Plattform zum Erfahrungstausch
Asien wächst dynamisch. Warum? "Die Bevölkerung ist jünger als bei uns, erfolgsorientiert, Bildung hat einen sehr hohen Stellenwert, oft ist der Leistungsdruck größer und es gibt eine wachsende konsumorientierte Mittelschicht", fasst Almut Rößner zusammen. Aus dem Wachstum ergeben sich gute Chancen für die deutsche Wirtschaft. Deshalb sei für die German Asia-Pacific Business Association, wie sich der OAV heute selbst nennt, die Förderung der Wirtschaftsbeziehungen mit der Region Asien-Pazifik so wichtig, betont die Geschäftsführerin. Insgesamt decke man 30 Länder ab. "Besonders eng arbeiten wir mit Ministerien, Behörden und Botschaften in Deutschland und den asiatisch-pazifischen Ländern und den Partnerorganisationen der deutschen Außenwirtschaftsförderung zusammen", erklärt Rößner. Die rund 500 Mitgliedsunternehmen, viele davon aus dem deutschen Mittelstand, profitieren von den exzellenten Verbindungen des OAV. Sowohl asienerfahrenen Unternehmern als auch Neueinsteigern bietet der Verein eine Plattform zum branchenübergreifenden Erfahrungsaustausch. Der OAV informiert sie mit dem vierteljährlich erscheinenden Mitgliedermagazin Insight Asia-Pacific und dem umfangreichen Wirtschaftshandbuch Asien-Pazifik über wirtschaftliche und politische Ereignisse in Asien. Zu den deutschlandweiten Veranstaltungen zählen Wirtschaftsforen mit Vertretern asiatischer Länder, bilaterale Wirtschaftstage und von OAV-Experten geleitete Delegations - und Markerkundungsreisen nach Asien.

Asieninteressierten Nachwuchsführungskräften steht das OAV Young Leaders Netzwerk offen. Die Young Leaders treffen sich zu eigenen Unternehmensbesuchen wie bei Porsche in Stuttgart, regelmäßigen Netzwerk-Events in ganz Deutschland und interessanten Orten in der Asien-Pazifik-Region. Die Arbeitsgruppe Infrastruktur kümmert sich um die Verbesserung der Infrastruktur in den asiatischen Ländern und fördert deutsche Unternehmensaktivitäten in diesem Bereich.

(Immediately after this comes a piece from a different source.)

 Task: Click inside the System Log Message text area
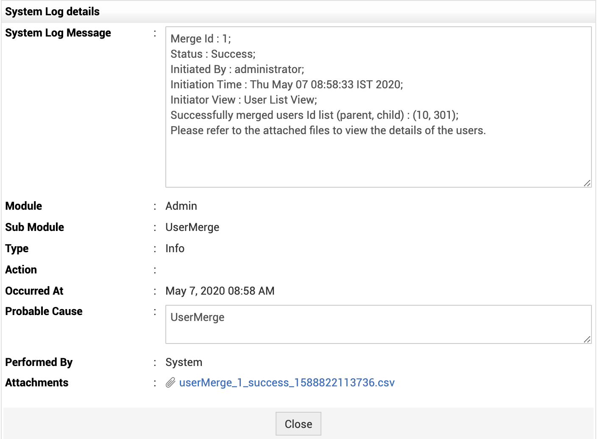pyautogui.click(x=378, y=157)
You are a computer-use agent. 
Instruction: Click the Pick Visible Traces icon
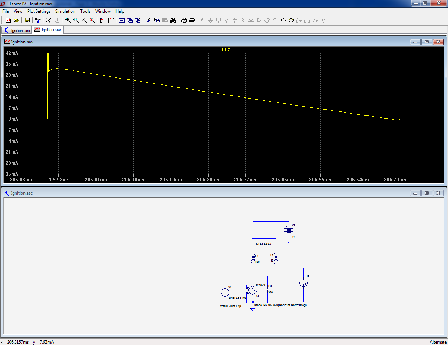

100 Jahre "Ostasiatisches Liebesmahl"
"Unsere wichtigste Veranstaltung und der Höhepunkt des Jahres ist das 'Ostasiatische Liebesmahl'", sagt die Geschäftsführerin. "Zur Schaffung und Erleichterung des geselligen Verkehrs unter den Mitgliedern und Besprechung der deutschen Interessen" wurde es im Jahr 1901 erstmals veranstaltet. Erster Ehrengast war Prinz Heinrich von Preußen, Bruder von Wilhelm II. Der OAV nahm dabei eine Tradition aus dem 19. Jahrhundert auf. Damals trafen sich „Asia hands“, in Asien lebende Vertreter der deutschen Kaufmannschaft regelmäßig zu Herrenessen. In der Zeit des Ostasien-Geschwaders der kaiserlichen Marine luden dessen Kommandanten bei Besuchen in den fernöstlichen Häfen die dortigen deutschen Kaufleute zu einem festlichen Dinner an Bord ein, dass nach preußischer Tradition Liebesmahl genannt wurde. Der Name geht auf eine frühchristliche Tradition zurück.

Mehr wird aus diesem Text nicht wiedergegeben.